# Example usage

## `count_keywords`

This is a function that counts keywords in a text. The user gets to specify the keywords (represented as a list of strings) to look for and the text (represented as a string object). For our demonstration, we will use the Unlimited Blade Works chant from the popular anime series Fate/Stay Night, with some adjustments to demonstrate the some features of the function.

In [10]:
from wordwright.count_keywords import count_keywords

ubw_chant = '''I am the Bone of my Sword.
               Steel is My Body and Fire is my Blood. 
               I've created over a Thousand Blades, 
               Unknown to Death, 
               Nor known to Life. 
               Have withstood Pain to create many Weapons.
               Yet those Hands will never hold Anything.
               So, as I Pray--
               Unlimited Blade Works.'''
count_keywords(ubw_chant, ['my', 'life', 'Pray', 'i\'ve'])

{'my': 3, 'life': 1, 'pray': 1, "i've": 1}

The function counts these words correctly. Moreover, notice that it forces lower case and ignores punctuation, with the exception of the apostrophes used for sentence contraption. This is because our function first preprocesses the text and the keywords by forcing lower case and removing all punctuation except for the apostrophes when evaluating word counts. This includes cases where a hyphen is used to join two words (ex: to-do is treated as todo). These rules extend to both the text and the keywords:

In [15]:
test = 'I can\'t seem to find the to-do list, cant you help me find the todo list?'
count_keywords(test, ['can\'t', 'todo'])

{"can't": 1, 'todo': 2}

Here we see that the word "can't" is treated as a separate word than "cant" (a count of 1), whereas "to-do" is treated as the same word as "todo" (a count of 2).
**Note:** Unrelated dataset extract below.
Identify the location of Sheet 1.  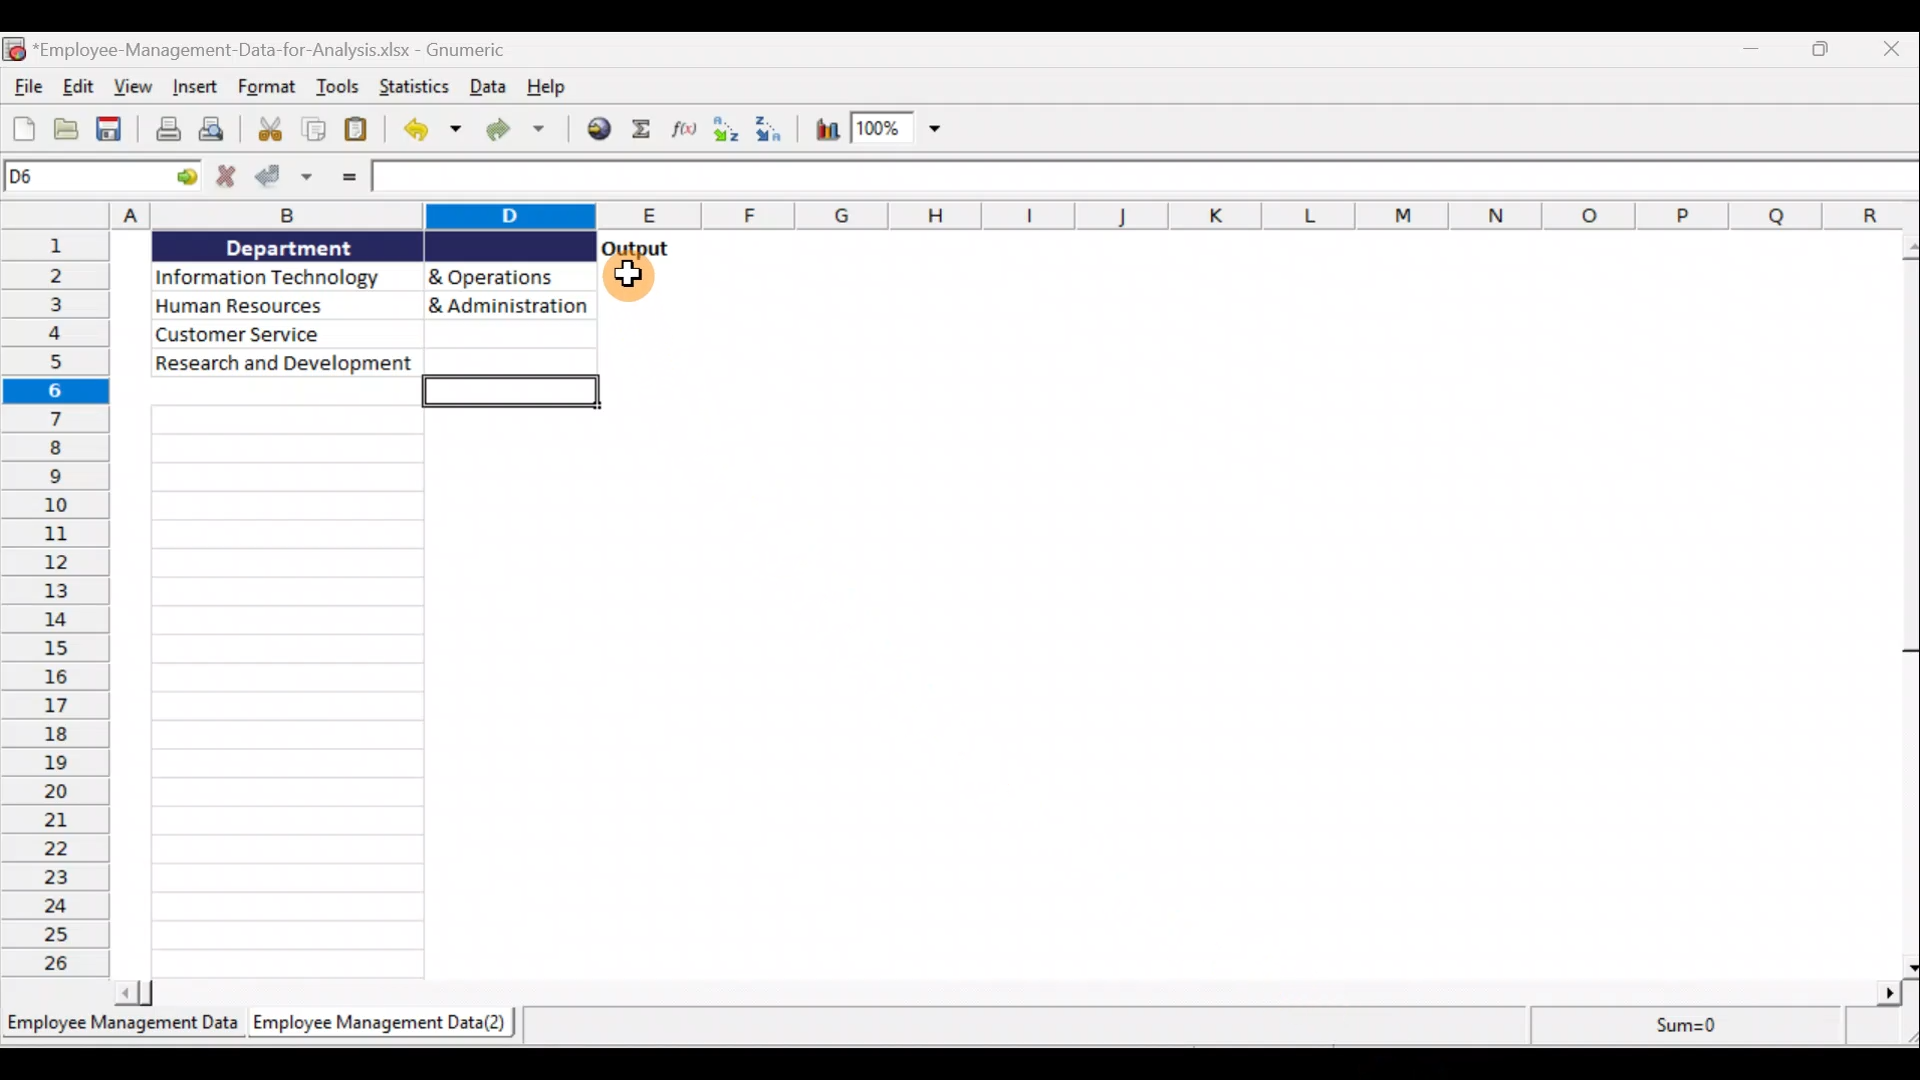
(124, 1030).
If the user were to specify the same word multiple times, the output would only show the count for that word once. The position of this word in the output is determined by that of the word's first appearance in the keyword list:

In [16]:
test = 'Where can I find a phone?'
count_keywords(test, ['find', 'phone', 'phonE!', 'phone'])

{'find': 1, 'phone': 1}

Another important thing is white space/punctuation only string. Because we evaluate word counts after preprocessing, our function treats these strings as empty:

In [18]:
test = 'abcdefg.'
count_keywords(test, [' ', '', '\'-['])

{'': 0}

We see that even with the presence of an apostrophe, if the string contains only punctuation, if will be treated as an empty string. And since all these three keywords are considered empty strings, the final output only shows the count for empty string once. This is also applicable for the text:

In [19]:
test = '     /....,.!'
count_keywords(test, ['', 'a', 'b'])

{'': 0, 'a': 0, 'b': 0}

Here the text itself contains only white spaces and punctuation, and therefore the function considers it an empty string, and the function evaluates all counts to be 0, including that of an empty string.

Finally, a word trapped inside punctuation would be extracted and evaluated as is. This applies to both the text and keywords:

In [20]:
test = '!y-o,u'
count_keywords(test, ['y.o.u!!!!!'])

{'you': 1}

We see that the word "you" is trapped within punctuation, but our function takes the alphabets out and pieces the word together.